WHAT NEEDS TO BE DONE: Using the records below, output the stretch that opens with the line containing "This screenshot has height=868, width=1373." and closes with the line containing "The width and height of the screenshot is (1372, 868).", exactly and including both lines, with nothing more.

Recorded data:
-.-.-

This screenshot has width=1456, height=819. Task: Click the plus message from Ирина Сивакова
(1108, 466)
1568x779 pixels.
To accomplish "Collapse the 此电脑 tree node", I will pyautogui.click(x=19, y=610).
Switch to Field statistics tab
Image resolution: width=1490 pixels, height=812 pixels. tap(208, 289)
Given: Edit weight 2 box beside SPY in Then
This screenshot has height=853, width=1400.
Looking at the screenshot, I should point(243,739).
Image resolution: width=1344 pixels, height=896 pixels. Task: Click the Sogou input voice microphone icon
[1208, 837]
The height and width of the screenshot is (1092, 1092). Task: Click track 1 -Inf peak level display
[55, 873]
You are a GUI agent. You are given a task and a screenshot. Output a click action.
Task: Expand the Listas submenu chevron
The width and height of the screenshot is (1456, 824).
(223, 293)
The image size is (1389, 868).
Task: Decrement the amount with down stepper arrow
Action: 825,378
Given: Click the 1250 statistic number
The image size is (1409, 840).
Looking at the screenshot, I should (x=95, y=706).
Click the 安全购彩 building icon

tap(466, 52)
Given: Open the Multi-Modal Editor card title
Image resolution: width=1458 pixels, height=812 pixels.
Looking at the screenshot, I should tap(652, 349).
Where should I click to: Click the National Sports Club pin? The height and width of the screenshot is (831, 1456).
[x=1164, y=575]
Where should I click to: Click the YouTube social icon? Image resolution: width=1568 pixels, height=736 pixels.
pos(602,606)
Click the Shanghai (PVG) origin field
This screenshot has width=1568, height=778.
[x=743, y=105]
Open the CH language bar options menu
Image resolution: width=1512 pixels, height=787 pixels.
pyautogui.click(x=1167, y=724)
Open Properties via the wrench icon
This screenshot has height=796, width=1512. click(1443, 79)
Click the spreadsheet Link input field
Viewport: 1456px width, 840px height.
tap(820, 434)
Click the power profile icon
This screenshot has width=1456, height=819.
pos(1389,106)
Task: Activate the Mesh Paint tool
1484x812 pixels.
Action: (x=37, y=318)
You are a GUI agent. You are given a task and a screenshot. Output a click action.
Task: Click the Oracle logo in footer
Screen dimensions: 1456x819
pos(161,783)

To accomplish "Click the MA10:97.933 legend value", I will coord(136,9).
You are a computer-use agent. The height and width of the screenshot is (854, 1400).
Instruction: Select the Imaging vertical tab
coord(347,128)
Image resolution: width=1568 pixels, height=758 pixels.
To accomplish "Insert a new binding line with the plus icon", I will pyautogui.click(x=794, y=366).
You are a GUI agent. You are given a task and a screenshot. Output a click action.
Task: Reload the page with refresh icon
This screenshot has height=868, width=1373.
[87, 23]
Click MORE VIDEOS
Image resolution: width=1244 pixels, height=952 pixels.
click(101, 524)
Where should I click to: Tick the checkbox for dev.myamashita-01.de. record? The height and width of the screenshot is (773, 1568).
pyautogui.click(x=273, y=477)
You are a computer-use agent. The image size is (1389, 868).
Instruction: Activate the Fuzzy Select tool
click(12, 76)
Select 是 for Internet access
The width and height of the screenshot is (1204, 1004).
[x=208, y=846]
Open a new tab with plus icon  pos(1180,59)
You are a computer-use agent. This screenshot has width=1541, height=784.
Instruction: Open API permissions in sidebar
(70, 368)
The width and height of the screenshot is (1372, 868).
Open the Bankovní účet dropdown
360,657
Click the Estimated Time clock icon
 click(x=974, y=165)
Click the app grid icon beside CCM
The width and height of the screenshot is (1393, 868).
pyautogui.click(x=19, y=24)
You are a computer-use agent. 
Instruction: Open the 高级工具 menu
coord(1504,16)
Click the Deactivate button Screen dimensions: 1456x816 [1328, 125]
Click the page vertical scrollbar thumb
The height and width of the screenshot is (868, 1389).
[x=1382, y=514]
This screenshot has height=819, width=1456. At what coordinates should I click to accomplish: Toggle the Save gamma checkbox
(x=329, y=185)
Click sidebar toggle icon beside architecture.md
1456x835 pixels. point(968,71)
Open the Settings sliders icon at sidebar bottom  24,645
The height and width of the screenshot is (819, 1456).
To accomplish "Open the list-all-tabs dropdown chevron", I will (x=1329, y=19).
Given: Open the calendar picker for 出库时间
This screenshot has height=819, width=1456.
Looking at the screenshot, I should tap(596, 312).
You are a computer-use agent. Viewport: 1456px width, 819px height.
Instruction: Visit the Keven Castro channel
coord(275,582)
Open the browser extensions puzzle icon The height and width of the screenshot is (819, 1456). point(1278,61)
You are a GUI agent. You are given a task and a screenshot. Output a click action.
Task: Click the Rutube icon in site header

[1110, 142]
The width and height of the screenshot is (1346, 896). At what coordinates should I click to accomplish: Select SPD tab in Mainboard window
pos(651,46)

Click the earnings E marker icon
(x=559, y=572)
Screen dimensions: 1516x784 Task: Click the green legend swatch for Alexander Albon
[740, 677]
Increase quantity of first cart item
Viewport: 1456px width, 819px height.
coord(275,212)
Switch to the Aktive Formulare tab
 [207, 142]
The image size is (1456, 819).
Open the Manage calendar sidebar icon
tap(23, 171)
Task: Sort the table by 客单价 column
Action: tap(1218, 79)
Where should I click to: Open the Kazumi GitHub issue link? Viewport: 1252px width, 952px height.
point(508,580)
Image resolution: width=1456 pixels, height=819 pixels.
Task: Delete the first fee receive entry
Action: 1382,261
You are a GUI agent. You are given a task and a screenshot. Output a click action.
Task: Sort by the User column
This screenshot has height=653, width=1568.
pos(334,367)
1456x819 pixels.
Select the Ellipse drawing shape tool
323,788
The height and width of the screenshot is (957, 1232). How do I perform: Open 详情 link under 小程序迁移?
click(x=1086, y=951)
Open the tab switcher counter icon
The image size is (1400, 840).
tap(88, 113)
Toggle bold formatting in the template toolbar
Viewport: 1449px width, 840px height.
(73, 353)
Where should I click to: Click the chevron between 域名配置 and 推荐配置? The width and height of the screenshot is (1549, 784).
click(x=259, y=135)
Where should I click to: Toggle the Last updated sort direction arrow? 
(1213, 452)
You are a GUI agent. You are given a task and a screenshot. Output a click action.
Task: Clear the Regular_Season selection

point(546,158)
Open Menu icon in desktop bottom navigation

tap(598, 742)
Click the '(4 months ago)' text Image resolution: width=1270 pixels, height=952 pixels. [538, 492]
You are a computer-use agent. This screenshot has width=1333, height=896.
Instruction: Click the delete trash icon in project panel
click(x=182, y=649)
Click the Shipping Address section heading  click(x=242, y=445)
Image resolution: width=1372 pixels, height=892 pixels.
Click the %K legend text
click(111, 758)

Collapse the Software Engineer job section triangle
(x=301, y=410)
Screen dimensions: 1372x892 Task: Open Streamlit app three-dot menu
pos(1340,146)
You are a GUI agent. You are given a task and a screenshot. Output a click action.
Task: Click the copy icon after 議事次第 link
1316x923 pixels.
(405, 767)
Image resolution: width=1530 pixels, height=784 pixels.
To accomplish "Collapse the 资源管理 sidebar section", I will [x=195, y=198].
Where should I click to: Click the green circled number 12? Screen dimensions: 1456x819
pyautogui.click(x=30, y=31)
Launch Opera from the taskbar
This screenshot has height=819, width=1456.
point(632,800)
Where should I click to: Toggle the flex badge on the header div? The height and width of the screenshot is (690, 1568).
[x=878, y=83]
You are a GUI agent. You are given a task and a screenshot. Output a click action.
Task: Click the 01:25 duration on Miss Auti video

-.-.-

EXERCISE OUTPUT:
This screenshot has height=868, width=1373.
[87, 23]
Click MORE VIDEOS
Image resolution: width=1244 pixels, height=952 pixels.
click(101, 524)
Where should I click to: Tick the checkbox for dev.myamashita-01.de. record? The height and width of the screenshot is (773, 1568).
pyautogui.click(x=273, y=477)
You are a computer-use agent. The image size is (1389, 868).
Instruction: Activate the Fuzzy Select tool
click(12, 76)
Select 是 for Internet access
The width and height of the screenshot is (1204, 1004).
[x=208, y=846]
Open a new tab with plus icon  pos(1180,59)
You are a computer-use agent. This screenshot has width=1541, height=784.
Instruction: Open API permissions in sidebar
(70, 368)
The width and height of the screenshot is (1372, 868).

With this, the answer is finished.